Only one stretch of the data below is needed. Output the lines from the one with "Task: Select the row with IP 192.168.0.100" up to and including the one with "Clear the Indi-dox item selection", exactly as they stand.

● **Records for the exercise**:
▽
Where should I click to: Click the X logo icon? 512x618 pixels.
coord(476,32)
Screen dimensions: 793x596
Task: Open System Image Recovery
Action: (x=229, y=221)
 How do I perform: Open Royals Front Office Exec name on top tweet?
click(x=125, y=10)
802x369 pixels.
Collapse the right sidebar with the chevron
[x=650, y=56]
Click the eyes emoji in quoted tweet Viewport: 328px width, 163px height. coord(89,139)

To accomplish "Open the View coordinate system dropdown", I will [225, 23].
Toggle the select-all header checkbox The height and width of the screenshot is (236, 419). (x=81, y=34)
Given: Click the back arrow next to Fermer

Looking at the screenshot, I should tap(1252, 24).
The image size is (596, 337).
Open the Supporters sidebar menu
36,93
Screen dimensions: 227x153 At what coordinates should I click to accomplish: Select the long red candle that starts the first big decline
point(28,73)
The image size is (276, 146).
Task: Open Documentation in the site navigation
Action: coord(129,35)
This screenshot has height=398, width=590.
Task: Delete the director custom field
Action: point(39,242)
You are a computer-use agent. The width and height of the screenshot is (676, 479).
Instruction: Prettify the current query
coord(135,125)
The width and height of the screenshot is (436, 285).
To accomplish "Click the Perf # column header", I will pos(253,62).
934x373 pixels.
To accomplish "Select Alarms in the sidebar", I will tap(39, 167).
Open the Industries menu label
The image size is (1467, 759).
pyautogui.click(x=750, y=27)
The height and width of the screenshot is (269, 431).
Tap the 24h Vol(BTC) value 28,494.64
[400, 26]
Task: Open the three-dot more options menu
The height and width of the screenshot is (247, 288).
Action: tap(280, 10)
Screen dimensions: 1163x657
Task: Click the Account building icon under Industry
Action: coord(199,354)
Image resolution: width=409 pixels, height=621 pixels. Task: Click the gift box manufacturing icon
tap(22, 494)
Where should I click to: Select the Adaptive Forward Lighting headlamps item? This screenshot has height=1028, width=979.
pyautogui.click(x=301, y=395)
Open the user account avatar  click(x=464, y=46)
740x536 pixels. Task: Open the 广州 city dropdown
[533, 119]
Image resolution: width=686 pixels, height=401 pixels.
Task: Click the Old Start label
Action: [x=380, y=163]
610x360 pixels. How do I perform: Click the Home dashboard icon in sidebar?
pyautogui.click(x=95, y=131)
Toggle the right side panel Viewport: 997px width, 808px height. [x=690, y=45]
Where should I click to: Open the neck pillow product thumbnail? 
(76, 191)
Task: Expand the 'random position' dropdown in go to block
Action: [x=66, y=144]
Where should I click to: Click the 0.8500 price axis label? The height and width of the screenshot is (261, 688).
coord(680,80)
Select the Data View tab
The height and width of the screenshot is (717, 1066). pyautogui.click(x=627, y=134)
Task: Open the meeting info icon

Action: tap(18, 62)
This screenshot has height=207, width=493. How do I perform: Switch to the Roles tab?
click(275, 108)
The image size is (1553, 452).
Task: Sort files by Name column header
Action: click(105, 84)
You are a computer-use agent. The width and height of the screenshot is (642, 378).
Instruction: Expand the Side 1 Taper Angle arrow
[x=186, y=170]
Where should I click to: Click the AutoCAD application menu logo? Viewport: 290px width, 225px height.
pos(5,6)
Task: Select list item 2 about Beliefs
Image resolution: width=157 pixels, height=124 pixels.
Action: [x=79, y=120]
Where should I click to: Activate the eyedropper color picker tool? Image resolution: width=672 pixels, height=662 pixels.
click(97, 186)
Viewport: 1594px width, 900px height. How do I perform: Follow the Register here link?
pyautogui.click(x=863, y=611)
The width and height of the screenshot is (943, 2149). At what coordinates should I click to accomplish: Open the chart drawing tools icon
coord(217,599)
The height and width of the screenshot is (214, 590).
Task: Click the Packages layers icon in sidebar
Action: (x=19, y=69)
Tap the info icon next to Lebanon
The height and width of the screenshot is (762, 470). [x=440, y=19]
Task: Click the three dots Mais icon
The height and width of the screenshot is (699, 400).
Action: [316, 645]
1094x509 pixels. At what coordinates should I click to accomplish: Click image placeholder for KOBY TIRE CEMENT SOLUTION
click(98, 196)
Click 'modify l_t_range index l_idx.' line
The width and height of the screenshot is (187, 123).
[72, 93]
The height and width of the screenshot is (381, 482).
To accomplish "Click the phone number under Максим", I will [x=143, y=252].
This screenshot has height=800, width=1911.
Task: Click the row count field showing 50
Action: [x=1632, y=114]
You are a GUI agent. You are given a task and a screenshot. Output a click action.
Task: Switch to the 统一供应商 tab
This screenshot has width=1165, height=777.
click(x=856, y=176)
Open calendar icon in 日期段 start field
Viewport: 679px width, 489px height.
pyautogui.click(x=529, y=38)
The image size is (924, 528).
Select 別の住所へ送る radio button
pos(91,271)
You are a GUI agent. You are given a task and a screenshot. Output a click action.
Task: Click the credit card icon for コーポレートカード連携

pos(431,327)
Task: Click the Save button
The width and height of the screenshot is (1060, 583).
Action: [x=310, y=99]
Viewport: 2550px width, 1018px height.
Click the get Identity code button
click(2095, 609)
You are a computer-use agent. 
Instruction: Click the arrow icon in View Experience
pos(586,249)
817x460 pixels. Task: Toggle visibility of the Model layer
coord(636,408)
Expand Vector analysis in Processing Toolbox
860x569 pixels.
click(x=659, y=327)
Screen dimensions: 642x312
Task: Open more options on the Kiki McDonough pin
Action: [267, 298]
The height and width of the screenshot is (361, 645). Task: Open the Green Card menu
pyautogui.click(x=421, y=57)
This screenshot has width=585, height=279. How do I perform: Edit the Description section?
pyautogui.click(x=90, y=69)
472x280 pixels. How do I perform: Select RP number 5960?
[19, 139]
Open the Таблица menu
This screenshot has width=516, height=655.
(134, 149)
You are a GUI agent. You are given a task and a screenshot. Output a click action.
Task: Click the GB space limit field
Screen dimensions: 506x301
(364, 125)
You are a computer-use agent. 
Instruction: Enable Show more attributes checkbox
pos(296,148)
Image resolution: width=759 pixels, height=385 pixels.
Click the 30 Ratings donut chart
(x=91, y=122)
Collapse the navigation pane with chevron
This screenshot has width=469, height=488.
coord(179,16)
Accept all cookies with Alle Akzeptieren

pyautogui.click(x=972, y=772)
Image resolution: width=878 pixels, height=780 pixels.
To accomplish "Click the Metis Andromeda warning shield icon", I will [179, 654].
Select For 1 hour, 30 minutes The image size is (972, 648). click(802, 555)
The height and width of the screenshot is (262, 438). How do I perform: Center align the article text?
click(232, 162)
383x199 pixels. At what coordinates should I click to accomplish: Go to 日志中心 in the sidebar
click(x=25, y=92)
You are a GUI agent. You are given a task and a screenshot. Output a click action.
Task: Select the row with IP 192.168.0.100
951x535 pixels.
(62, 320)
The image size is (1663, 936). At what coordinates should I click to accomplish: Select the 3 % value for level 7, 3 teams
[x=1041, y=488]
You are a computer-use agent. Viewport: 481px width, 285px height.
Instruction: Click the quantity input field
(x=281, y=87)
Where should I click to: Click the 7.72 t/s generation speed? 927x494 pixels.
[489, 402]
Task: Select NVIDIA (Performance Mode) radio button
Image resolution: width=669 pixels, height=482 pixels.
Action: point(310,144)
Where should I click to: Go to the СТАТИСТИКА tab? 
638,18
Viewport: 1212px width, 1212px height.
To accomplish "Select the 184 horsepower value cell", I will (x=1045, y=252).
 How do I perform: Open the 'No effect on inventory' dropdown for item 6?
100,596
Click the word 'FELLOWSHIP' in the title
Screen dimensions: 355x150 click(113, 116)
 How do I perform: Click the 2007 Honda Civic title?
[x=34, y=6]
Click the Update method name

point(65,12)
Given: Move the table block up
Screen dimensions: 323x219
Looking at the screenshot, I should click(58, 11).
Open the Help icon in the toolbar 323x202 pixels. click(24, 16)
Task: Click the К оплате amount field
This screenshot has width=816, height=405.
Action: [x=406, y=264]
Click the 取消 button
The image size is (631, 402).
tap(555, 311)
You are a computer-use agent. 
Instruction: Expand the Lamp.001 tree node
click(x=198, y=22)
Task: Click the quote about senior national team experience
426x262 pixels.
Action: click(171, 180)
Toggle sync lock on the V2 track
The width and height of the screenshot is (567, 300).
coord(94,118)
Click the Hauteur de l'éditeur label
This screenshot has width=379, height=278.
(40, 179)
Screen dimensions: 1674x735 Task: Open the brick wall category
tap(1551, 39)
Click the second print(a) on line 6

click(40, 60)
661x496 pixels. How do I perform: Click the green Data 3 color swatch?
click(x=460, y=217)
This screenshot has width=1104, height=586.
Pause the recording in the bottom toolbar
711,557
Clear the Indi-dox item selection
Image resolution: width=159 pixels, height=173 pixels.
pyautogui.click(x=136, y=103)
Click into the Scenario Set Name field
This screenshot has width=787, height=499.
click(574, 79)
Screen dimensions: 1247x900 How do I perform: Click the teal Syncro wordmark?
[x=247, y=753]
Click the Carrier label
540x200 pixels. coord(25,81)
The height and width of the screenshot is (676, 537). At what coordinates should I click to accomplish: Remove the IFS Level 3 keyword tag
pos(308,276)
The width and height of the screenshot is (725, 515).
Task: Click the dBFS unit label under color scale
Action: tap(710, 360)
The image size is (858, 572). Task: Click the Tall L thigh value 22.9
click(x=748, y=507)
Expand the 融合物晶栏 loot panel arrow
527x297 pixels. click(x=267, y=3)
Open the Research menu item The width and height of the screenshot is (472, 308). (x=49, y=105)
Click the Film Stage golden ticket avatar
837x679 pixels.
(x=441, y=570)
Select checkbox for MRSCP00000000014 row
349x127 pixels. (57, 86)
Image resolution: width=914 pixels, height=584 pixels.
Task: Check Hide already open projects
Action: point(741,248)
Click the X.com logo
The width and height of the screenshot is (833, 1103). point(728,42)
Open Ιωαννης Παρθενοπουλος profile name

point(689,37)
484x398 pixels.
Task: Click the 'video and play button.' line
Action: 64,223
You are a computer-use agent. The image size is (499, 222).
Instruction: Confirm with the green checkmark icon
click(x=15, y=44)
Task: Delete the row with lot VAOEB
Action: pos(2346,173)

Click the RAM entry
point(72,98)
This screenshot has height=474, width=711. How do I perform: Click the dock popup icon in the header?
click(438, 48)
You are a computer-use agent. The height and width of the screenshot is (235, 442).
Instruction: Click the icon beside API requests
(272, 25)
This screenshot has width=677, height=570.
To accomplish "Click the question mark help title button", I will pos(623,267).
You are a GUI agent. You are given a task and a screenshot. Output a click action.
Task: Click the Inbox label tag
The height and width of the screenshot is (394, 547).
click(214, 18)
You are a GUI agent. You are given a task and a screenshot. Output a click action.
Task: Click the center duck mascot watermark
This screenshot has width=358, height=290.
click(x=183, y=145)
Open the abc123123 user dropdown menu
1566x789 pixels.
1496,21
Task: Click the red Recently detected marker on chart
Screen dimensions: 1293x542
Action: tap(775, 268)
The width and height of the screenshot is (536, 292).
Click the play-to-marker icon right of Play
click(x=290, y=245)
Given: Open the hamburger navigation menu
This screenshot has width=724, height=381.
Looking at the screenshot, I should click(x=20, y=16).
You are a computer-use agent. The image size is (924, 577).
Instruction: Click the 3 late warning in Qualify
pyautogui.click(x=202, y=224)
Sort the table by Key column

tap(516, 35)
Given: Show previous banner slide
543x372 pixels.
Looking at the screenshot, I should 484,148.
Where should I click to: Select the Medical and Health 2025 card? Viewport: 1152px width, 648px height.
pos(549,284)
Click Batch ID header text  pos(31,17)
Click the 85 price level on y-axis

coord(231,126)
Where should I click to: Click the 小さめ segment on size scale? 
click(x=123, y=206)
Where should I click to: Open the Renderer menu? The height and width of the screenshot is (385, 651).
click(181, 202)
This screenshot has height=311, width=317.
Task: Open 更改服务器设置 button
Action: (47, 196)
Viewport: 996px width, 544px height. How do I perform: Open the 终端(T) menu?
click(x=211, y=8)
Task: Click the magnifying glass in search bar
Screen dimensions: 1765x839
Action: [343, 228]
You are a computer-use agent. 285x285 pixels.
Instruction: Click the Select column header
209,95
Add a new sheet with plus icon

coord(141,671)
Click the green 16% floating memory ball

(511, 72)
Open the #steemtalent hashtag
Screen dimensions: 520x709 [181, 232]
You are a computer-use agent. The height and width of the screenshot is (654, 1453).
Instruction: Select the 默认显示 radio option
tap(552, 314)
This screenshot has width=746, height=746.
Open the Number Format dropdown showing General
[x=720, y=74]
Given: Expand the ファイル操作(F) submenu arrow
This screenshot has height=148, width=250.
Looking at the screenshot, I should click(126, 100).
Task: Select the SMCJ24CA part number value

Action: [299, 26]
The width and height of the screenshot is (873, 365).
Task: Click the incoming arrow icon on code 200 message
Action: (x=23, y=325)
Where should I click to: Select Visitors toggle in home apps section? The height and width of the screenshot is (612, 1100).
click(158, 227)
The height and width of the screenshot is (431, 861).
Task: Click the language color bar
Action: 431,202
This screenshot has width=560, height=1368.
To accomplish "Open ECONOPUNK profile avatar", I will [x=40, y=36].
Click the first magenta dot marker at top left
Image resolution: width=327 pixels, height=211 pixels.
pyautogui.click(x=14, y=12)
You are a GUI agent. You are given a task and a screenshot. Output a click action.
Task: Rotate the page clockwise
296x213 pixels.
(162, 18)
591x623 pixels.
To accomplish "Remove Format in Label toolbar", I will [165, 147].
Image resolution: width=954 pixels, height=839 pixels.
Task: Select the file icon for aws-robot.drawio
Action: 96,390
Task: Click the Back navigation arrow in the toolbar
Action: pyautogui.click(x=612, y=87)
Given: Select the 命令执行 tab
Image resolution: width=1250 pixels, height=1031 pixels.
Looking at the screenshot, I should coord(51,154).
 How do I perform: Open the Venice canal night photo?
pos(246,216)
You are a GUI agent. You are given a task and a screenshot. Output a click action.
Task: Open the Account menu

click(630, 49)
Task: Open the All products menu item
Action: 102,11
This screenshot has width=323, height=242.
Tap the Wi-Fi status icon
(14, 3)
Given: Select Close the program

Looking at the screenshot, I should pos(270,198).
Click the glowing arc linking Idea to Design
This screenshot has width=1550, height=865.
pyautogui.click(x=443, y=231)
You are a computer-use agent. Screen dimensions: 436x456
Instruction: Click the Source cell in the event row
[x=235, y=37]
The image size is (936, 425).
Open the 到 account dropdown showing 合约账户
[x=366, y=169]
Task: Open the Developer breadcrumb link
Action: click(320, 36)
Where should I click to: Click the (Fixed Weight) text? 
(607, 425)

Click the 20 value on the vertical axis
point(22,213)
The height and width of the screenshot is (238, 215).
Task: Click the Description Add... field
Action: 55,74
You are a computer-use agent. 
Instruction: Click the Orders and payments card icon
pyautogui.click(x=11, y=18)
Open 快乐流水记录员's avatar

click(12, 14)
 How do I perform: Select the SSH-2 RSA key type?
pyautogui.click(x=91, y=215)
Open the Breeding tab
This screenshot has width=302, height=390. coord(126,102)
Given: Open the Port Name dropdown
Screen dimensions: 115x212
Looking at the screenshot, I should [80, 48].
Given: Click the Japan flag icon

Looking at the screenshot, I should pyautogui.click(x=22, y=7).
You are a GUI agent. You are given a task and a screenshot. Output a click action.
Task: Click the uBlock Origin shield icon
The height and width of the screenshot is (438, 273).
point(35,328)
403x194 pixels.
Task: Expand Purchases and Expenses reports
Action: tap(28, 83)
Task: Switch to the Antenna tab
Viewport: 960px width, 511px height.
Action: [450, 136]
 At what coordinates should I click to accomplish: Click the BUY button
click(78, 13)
△
● **Output below**:
Task: Select the row with IP 192.168.0.100
951x535 pixels.
(62, 320)
The image size is (1663, 936). At what coordinates should I click to accomplish: Select the 3 % value for level 7, 3 teams
[x=1041, y=488]
You are a computer-use agent. Viewport: 481px width, 285px height.
Instruction: Click the quantity input field
(x=281, y=87)
Where should I click to: Click the 7.72 t/s generation speed? 927x494 pixels.
[489, 402]
Task: Select NVIDIA (Performance Mode) radio button
Image resolution: width=669 pixels, height=482 pixels.
Action: point(310,144)
Where should I click to: Go to the СТАТИСТИКА tab? 
638,18
Viewport: 1212px width, 1212px height.
To accomplish "Select the 184 horsepower value cell", I will (x=1045, y=252).
 How do I perform: Open the 'No effect on inventory' dropdown for item 6?
100,596
Click the word 'FELLOWSHIP' in the title
Screen dimensions: 355x150 click(113, 116)
 How do I perform: Click the 2007 Honda Civic title?
[x=34, y=6]
Click the Update method name

point(65,12)
Given: Move the table block up
Screen dimensions: 323x219
Looking at the screenshot, I should click(58, 11).
Open the Help icon in the toolbar 323x202 pixels. click(24, 16)
Task: Click the К оплате amount field
This screenshot has width=816, height=405.
Action: [x=406, y=264]
Click the 取消 button
The image size is (631, 402).
tap(555, 311)
You are a computer-use agent. 
Instruction: Expand the Lamp.001 tree node
click(x=198, y=22)
Task: Click the quote about senior national team experience
426x262 pixels.
Action: click(171, 180)
Toggle sync lock on the V2 track
The width and height of the screenshot is (567, 300).
coord(94,118)
Click the Hauteur de l'éditeur label
This screenshot has width=379, height=278.
(40, 179)
Screen dimensions: 1674x735 Task: Open the brick wall category
tap(1551, 39)
Click the second print(a) on line 6

click(40, 60)
661x496 pixels. How do I perform: Click the green Data 3 color swatch?
click(x=460, y=217)
This screenshot has width=1104, height=586.
Pause the recording in the bottom toolbar
711,557
Clear the Indi-dox item selection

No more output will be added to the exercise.